|Subject:||Business||Publisher:||Between the Lines|
|Published:||March 15th 2018||Pages:||128|
A mugger to a stranger, "Give me your wallet or I will beat
you to pulp!" It is a crime.
An employer says to a worker: "Adding lung-saving ventilation
will reduce my profit. Give me back some of your wages and I will
let you keep your lungs!" This is not a crime.
Our assumptions about the world condition us to see these
situations as legally different from one another. But what if we,
the critics of corporate capitalism, instead insisted on taking
the spirit of law, rather than its letter, seriously? It would then be
possible to describe many of the daily practices of capitalists and
their corporations as criminal in nature, even if not always criminal
by the letter and formality of law.
In Capitalism: A Crime Story, Harry Glasbeek makes the case
that if the rules and doctrines of liberal law were applied as they
should be according to law's own pronouncements and methodology,
corporate capitalism would be much harder to defend.
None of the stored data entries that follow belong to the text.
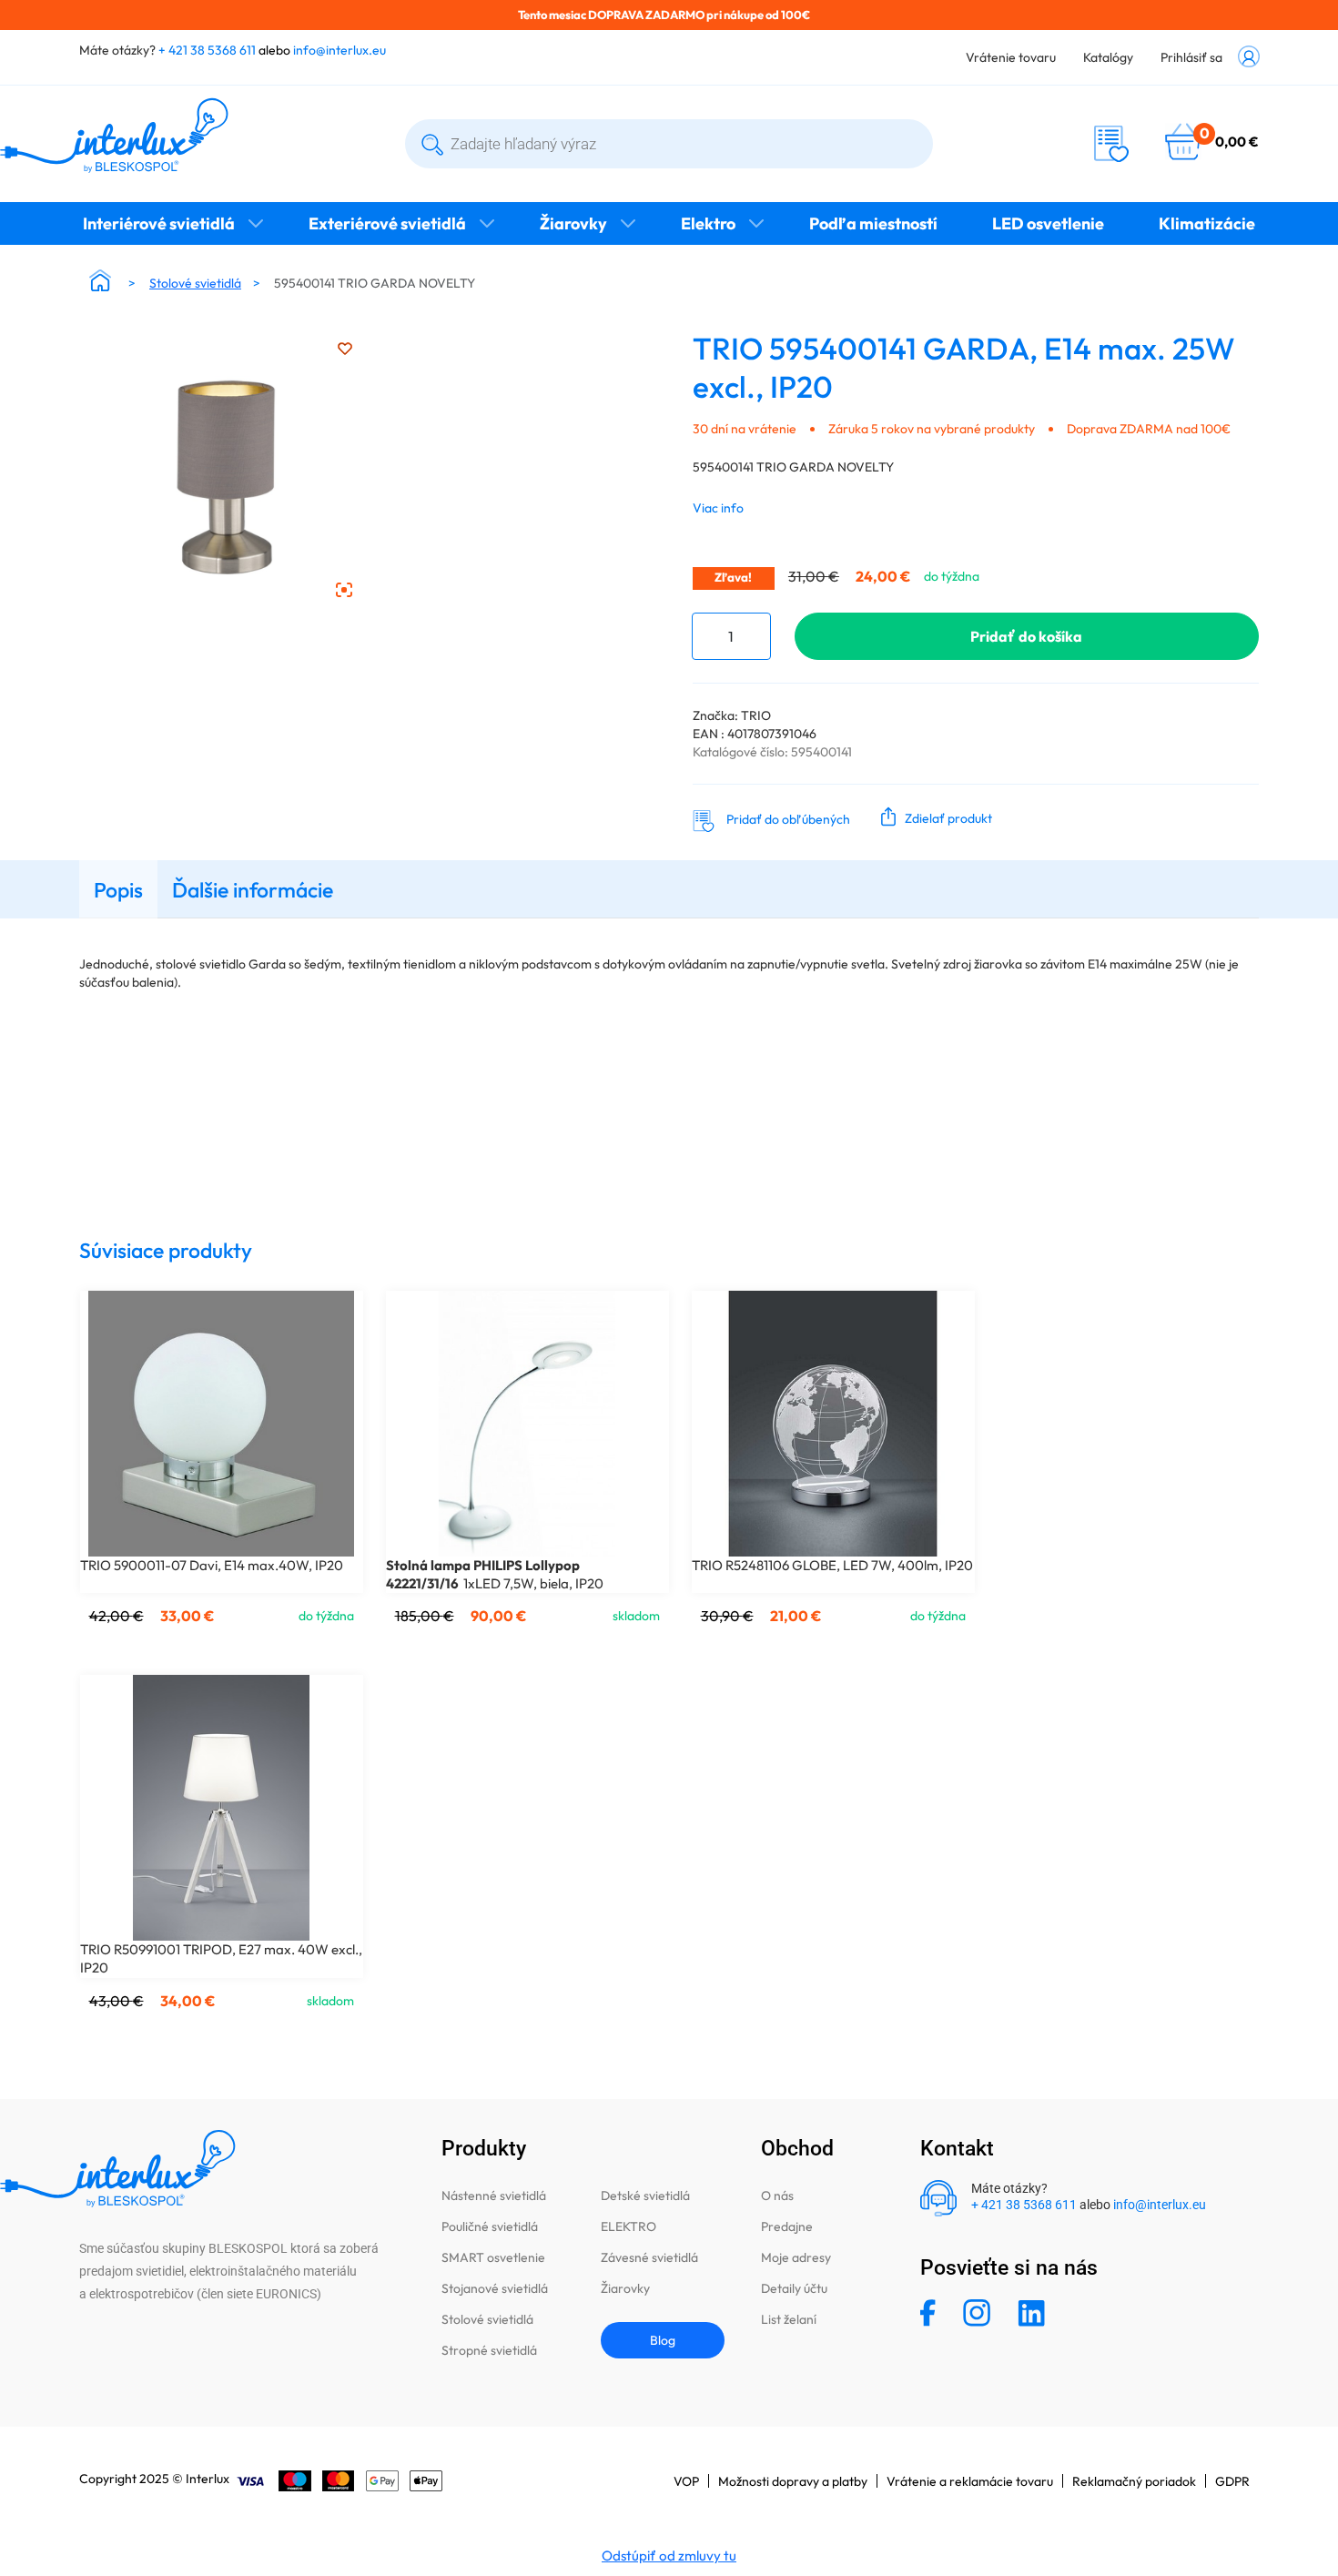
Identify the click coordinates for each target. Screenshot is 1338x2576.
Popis (118, 890)
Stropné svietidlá (489, 2350)
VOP (686, 2481)
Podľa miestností (873, 223)
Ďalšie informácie (252, 890)
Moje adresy (796, 2257)
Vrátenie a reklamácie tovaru (970, 2481)
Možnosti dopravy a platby (792, 2481)
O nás (777, 2195)
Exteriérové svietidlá (387, 223)
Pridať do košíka (1026, 636)
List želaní (788, 2319)
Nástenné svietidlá (493, 2195)
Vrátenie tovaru (1011, 57)
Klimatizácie (1207, 223)
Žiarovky (573, 223)
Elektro (708, 223)
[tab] (118, 889)
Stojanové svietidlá (494, 2288)
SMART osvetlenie (493, 2257)
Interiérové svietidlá (159, 223)
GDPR (1232, 2481)
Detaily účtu (794, 2288)
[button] (932, 816)
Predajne (787, 2226)
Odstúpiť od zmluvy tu (669, 2555)
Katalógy (1108, 57)
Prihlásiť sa (1191, 57)
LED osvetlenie (1048, 223)
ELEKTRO (628, 2226)
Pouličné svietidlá (489, 2226)
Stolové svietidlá (195, 283)
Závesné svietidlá (649, 2257)
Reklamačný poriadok (1134, 2481)
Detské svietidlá (645, 2195)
Harry Glasbeek is Professor Emeritus and Senior Scholar at Osgoode Hall Law School, York University. He has also taught at the universities of Melbourne and Monash in Australia, and the University of Western Ontario. He is the author of ten books including Class Privilege: How Law Shelters Shareholders and Coddles Capitalism and Wealth by Stealth: Corporate Crime, Corporate Law, and the Perversion of Democracy.